Bien sûr, cette analepse précise de façon évidente la relation entre Tabby et Lewis Merrill mais elle permet également de lever le voile sur les origines du narrateur et revêt à ce titre une fonction supplémentaire à celles qui lui sont traditionnellement attribuées. Notons de plus la présence du modal « must » indiquant ici une spéculation. Le narrateur ne sait pas tout, il doit deviner. Si certains événements ne lui sont pas accessibles, c’est bien que l’auteur en a décidé ainsi. Par ce simple mot, John Irving s’arroge le total contrôle de sa création et réduit dans le même temps l’omnipotence de son narrateur. Alors, la notion de jeu, sur laquelle nous reviendrons ultérieurement, entre en scène.

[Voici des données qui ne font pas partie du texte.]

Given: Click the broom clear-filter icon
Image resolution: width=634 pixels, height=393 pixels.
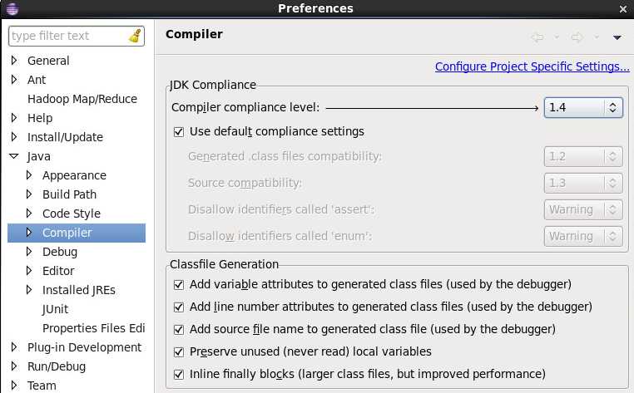Looking at the screenshot, I should point(135,36).
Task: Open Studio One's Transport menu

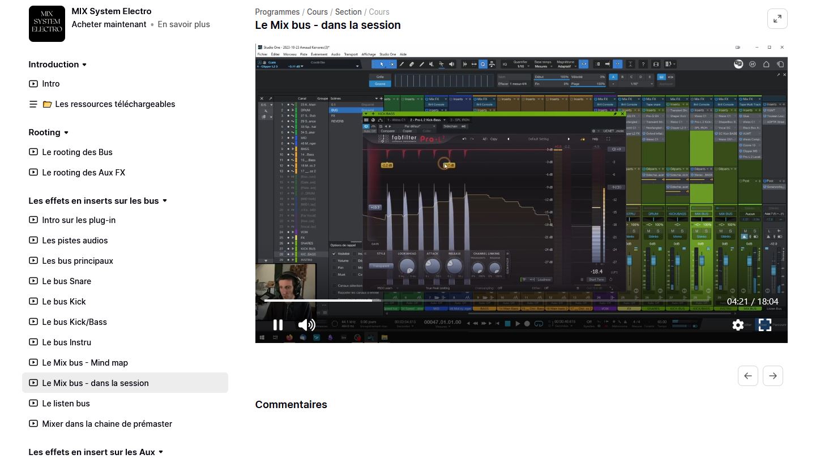Action: tap(351, 54)
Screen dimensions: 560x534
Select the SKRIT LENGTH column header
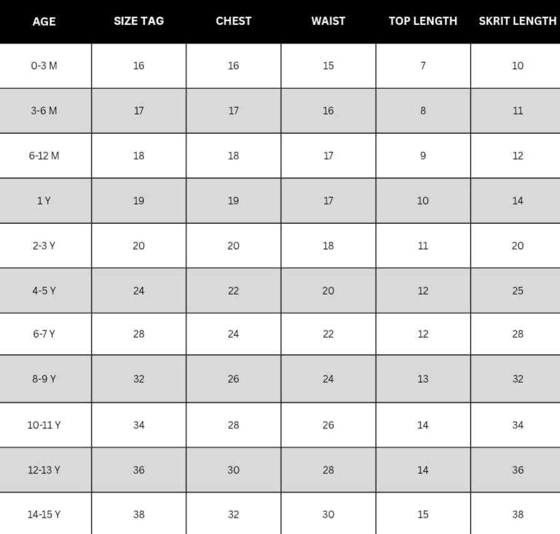[x=518, y=21]
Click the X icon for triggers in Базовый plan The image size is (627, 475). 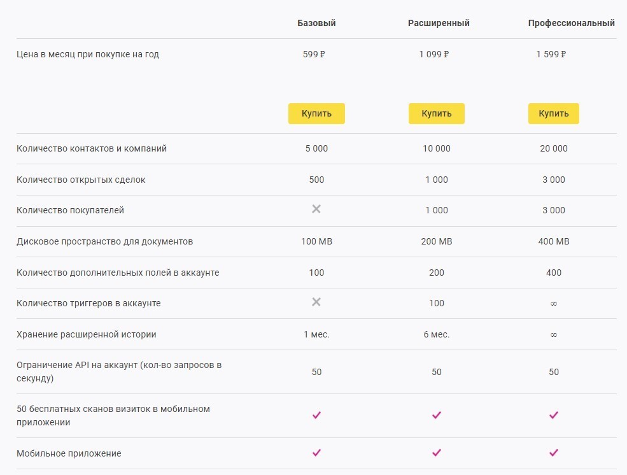click(x=316, y=303)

Un phénomène analogue se retrouve dans A Widow for One Year, au moment où le narrateur fait appel aux souvenirs de Ruth pour relater les conditions dans lesquelles Ted, son père, lui a fait part des détails sur la mort de ses deux grands frères :

The chill gave her a touch of November in the Indian Summer weather; it reminded Ruth of that November night in 1969 when her father had given her what he called ‘the ultimate driving lesson’ and ‘the penultimate driving test.’ […] Ted waited until they were approaching Flushing Meadows; then, without any warning, he began to tell her the story in exactly the same way that he’d told it to Eddie O’Hare, with Ted Cole in the third person – as if Ted were just another character in the story, and a minor character at that. […] ‘Good driving, Ruthie,’ her father told her. ‘If you ever have a tougher drive than this, I trust you to remember what you’ve learned.’308

La fonction explicative de cette analepse est moins évidente que dans le cas précédent puisque, comme le souligne le narrateur, les éléments qu’elle donne ont déjà été fournis au lecteur. Elle a donc un autre objectif : d’abord souligner la perversité du personnage de Ted, qui pour s’assurer que sa fille sera toujours prudente au volant lui inflige des conditions de conduite particulièrement difficiles, mais surtout établir un point de référence pour la leçon de conduite que Ruth donnera elle-même à son père une vingtaine de pages plus loin. Pour que le désir de vengeance de Ruth puisse être totalement compris par le lecteur, il faut que le récit en établisse tous les fondements, ce

307 John Irving, A Prayer for Owen Meany, p. 564.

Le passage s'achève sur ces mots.